Donnerstag, 24.11.2016

Schweizer Anwälte wollen Transfergesetz zum Schutz Minderjähriger anfechten

Schweizer Anwälte gegen Transfergesetz

Die FIFA muss sich möglicherweise wegen seines eigenen Transfergesetzes zum Schutz minderjähriger Fußballer vor Gericht verantworten. Dies berichtet die französische Nachrichtenagentur AFP unter Berufung auf eine Schweizer Rechtsanwaltskanzlei, die die Interessen eines namentlich nicht genannten 17 Jahre alten afrikanischen Fußballers vertritt.

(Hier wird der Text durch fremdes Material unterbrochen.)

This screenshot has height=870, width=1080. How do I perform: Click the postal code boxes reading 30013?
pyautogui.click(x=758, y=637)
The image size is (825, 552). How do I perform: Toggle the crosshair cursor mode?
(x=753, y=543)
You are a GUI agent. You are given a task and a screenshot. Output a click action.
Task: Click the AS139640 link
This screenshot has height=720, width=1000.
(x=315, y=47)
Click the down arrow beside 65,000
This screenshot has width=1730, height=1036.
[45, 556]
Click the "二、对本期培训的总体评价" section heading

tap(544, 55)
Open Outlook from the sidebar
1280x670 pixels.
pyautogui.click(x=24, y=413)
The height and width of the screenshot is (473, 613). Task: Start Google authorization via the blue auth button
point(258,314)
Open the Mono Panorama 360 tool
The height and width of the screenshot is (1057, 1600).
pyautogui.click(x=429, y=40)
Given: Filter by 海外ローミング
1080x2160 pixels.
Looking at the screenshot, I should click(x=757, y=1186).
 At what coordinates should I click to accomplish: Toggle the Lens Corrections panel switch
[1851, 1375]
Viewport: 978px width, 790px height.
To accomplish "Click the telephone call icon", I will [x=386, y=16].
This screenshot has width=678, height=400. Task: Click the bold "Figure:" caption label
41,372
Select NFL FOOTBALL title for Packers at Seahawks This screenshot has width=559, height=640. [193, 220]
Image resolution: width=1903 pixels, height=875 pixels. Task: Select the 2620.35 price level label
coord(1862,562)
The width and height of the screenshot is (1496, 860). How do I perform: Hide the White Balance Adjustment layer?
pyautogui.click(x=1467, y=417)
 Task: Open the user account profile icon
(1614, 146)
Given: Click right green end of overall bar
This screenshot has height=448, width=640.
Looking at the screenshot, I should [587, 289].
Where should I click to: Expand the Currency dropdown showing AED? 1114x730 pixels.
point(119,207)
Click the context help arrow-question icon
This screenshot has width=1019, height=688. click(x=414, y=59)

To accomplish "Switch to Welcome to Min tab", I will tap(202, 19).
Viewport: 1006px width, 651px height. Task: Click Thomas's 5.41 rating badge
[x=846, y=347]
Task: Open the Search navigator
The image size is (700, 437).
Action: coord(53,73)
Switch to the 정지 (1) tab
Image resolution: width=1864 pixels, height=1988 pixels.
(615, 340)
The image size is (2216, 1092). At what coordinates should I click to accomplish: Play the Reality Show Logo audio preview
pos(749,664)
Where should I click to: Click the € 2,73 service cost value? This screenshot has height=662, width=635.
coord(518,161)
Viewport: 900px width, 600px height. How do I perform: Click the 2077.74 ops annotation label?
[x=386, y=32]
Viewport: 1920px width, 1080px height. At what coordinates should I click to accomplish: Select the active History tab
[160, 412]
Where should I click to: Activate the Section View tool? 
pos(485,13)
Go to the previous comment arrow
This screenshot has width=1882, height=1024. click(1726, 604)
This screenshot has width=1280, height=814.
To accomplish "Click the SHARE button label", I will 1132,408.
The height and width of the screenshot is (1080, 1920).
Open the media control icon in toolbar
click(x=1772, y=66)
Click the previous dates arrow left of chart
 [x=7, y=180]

Die Anwälte wollen die Rechtsmäßigkeit des Transfergesetzes vor einem Gericht in Zürich anfechten, heißt es in einem Statement, das AFP vorliegt.

"Eigentlich soll das FIFA-Gesetz junge Spieler schützen, tatsächlich ist es aber diskriminierend für Spieler aus Entwicklungsländern", schrieb die Kanzlei. Die FIFA selbst teilte auf AFP-Anfrage mit, von diesem konkreten Fall keine Kenntnis zu haben.

Der betroffene 17 Jahre alte Spieler habe bereits mehrere Länderspiele für sein ebenfalls nicht genanntes Heimatland absolviert und hätte auch schon Anfragen von europäischen Klubs erhalten. Aufgrund der FIFA-Regularien sei dem Spieler jedoch eine "möglicherweise einzigartige Möglichkeit" genommen worden, schrieb die Kanzlei.

Laut Artikel 19 der FIFA-Regularien sind internationale Transfers minderjähriger Spieler ausdrücklich verboten. Nur in wenigen Ausnahmefällen sind derartige Wechsel rechtens.